> _Work instruction_
Below, find the line containing "Select the Los Teques city forecast"; from there to the final line, print every line exactly and skip the pictures.

> _Material for this task_
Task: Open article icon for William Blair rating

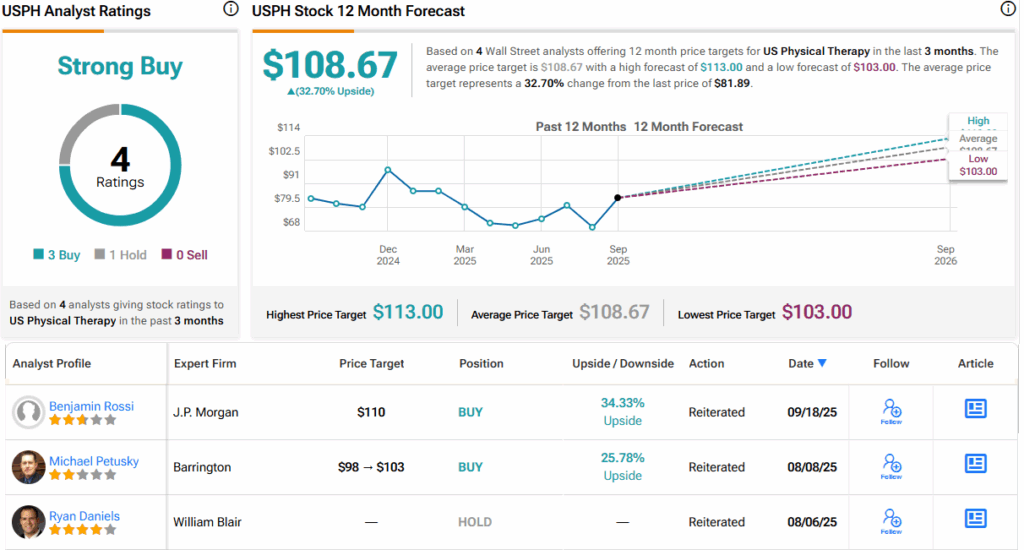Action: click(x=975, y=518)
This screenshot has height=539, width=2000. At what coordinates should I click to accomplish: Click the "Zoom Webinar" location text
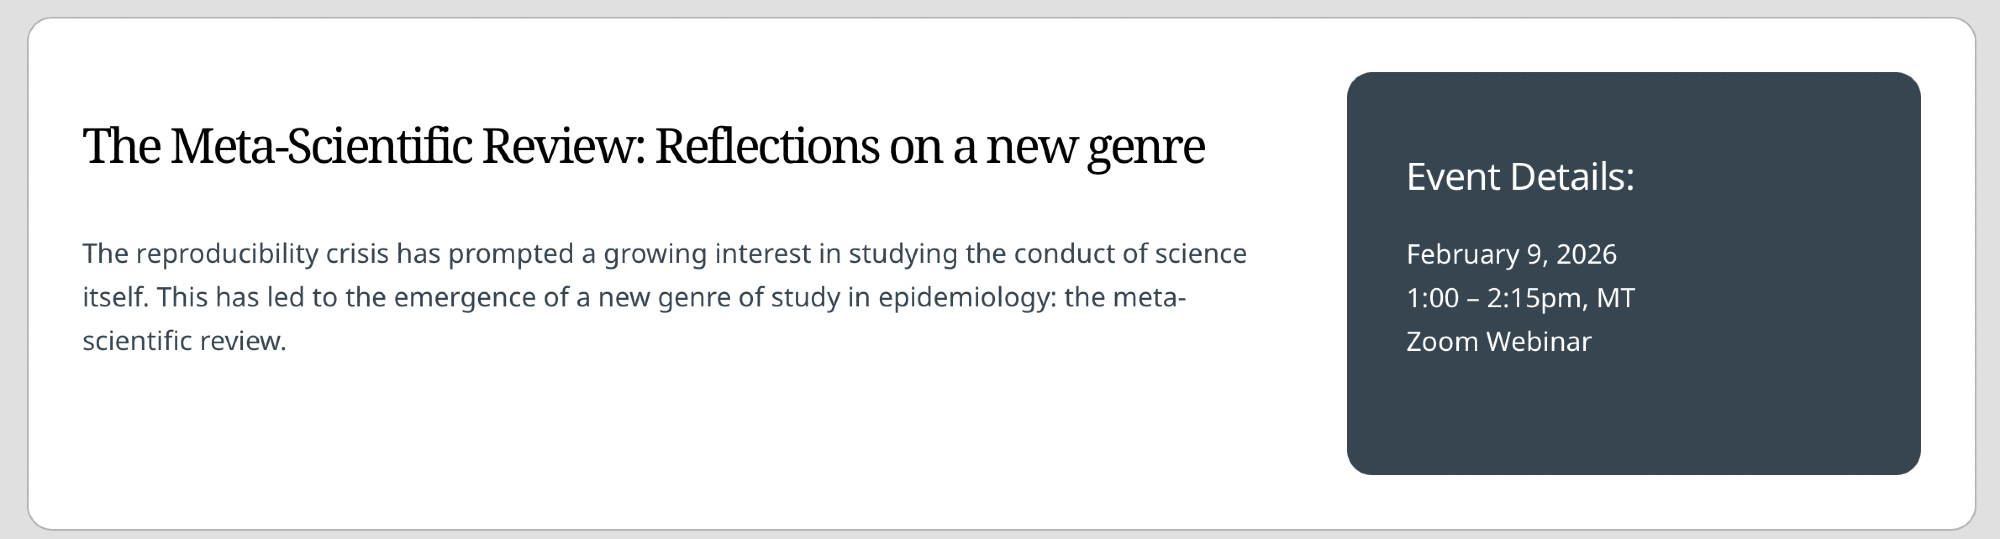1498,342
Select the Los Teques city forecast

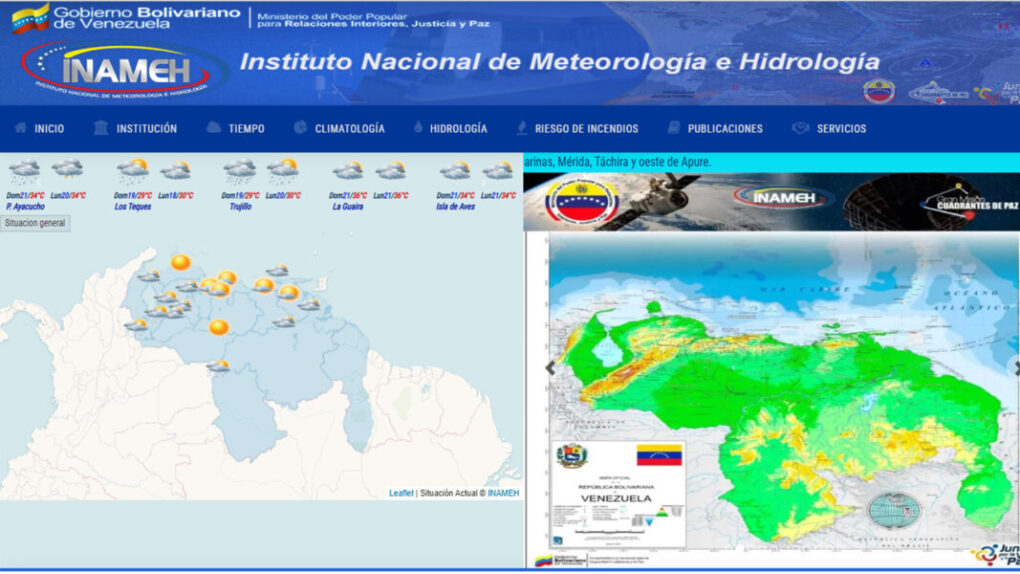point(133,206)
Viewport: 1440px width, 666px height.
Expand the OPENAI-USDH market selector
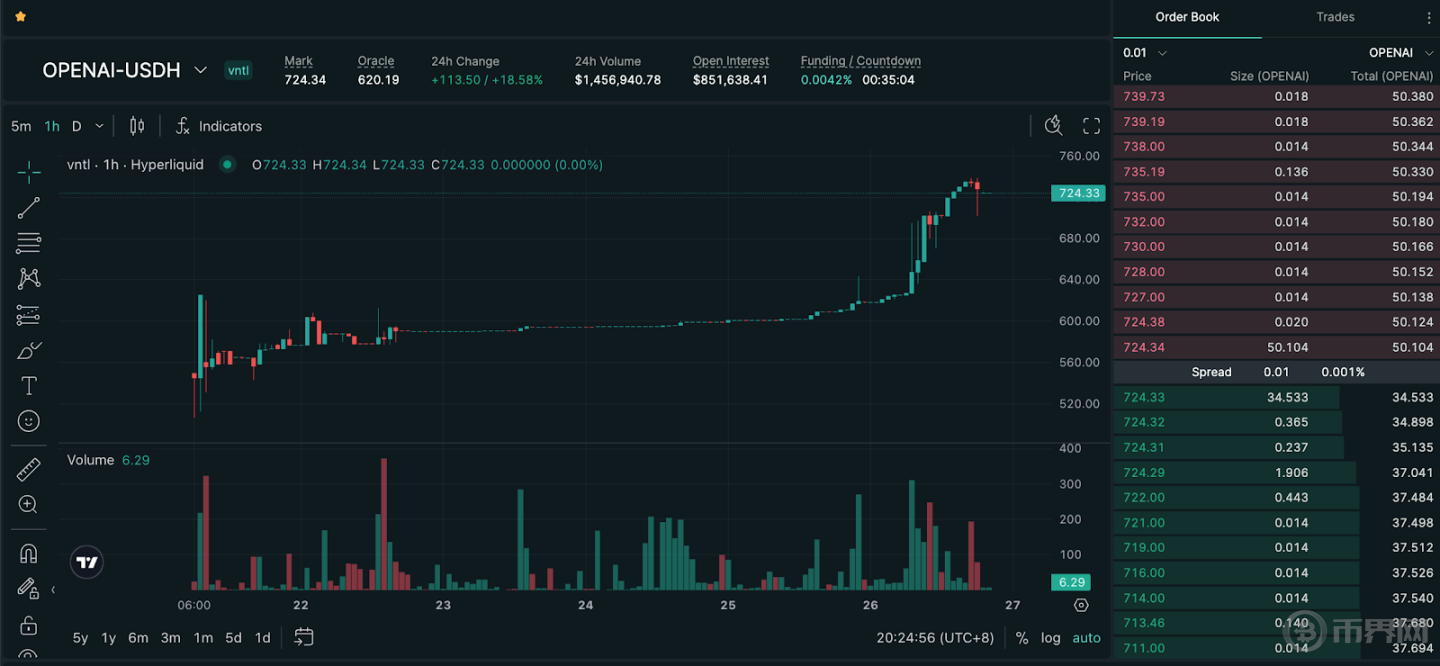200,70
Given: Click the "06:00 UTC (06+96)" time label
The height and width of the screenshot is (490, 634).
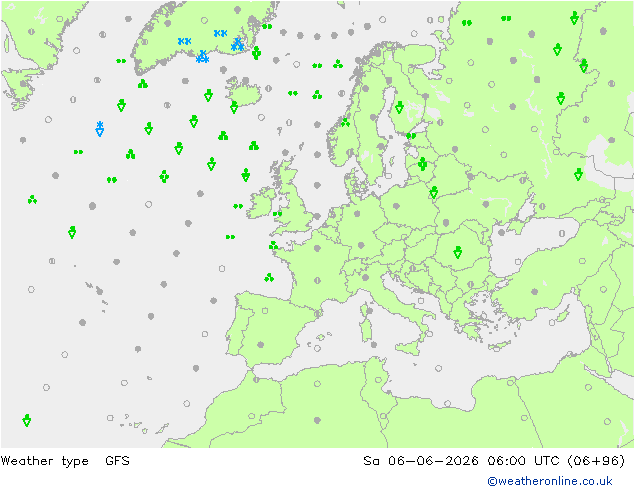Looking at the screenshot, I should pos(556,461).
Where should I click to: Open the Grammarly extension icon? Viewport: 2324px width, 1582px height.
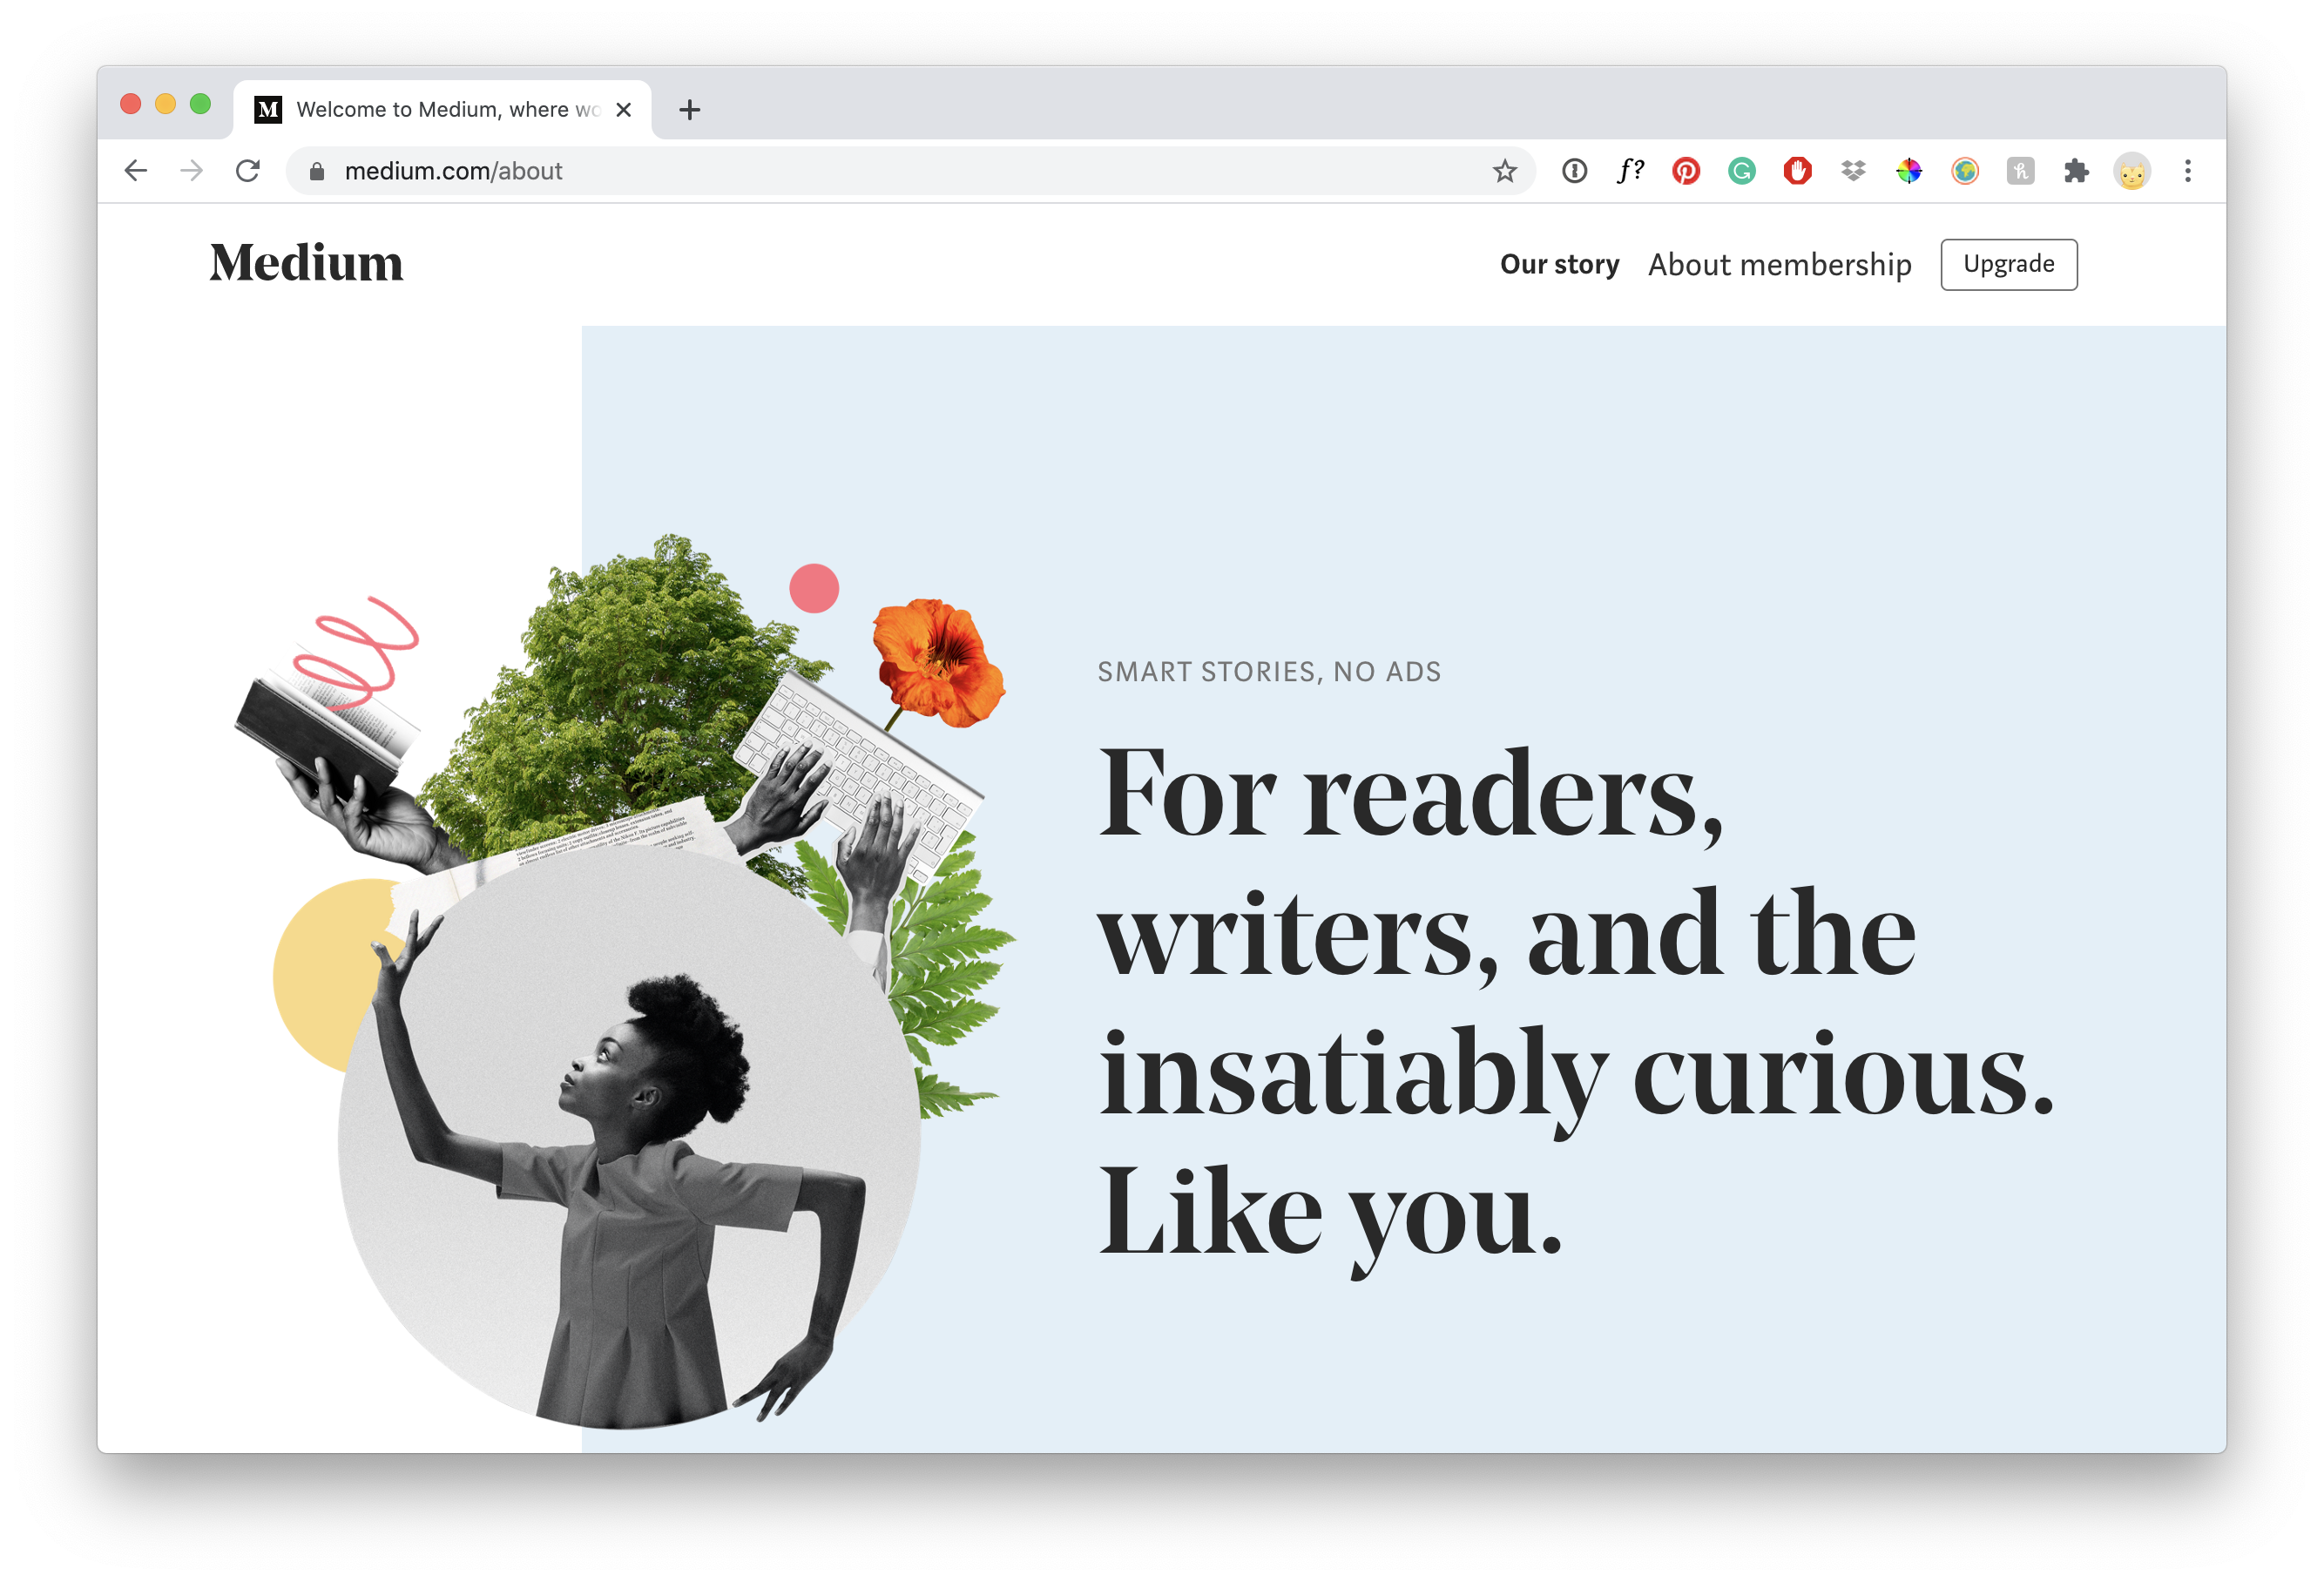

> _Answer box_
Select the Los Teques city forecast

point(133,206)
Viewport: 1440px width, 666px height.
Expand the OPENAI-USDH market selector
200,70
Given: Click the "06:00 UTC (06+96)" time label
The height and width of the screenshot is (490, 634).
Looking at the screenshot, I should pos(556,461).
Where should I click to: Open the Grammarly extension icon? Viewport: 2324px width, 1582px height.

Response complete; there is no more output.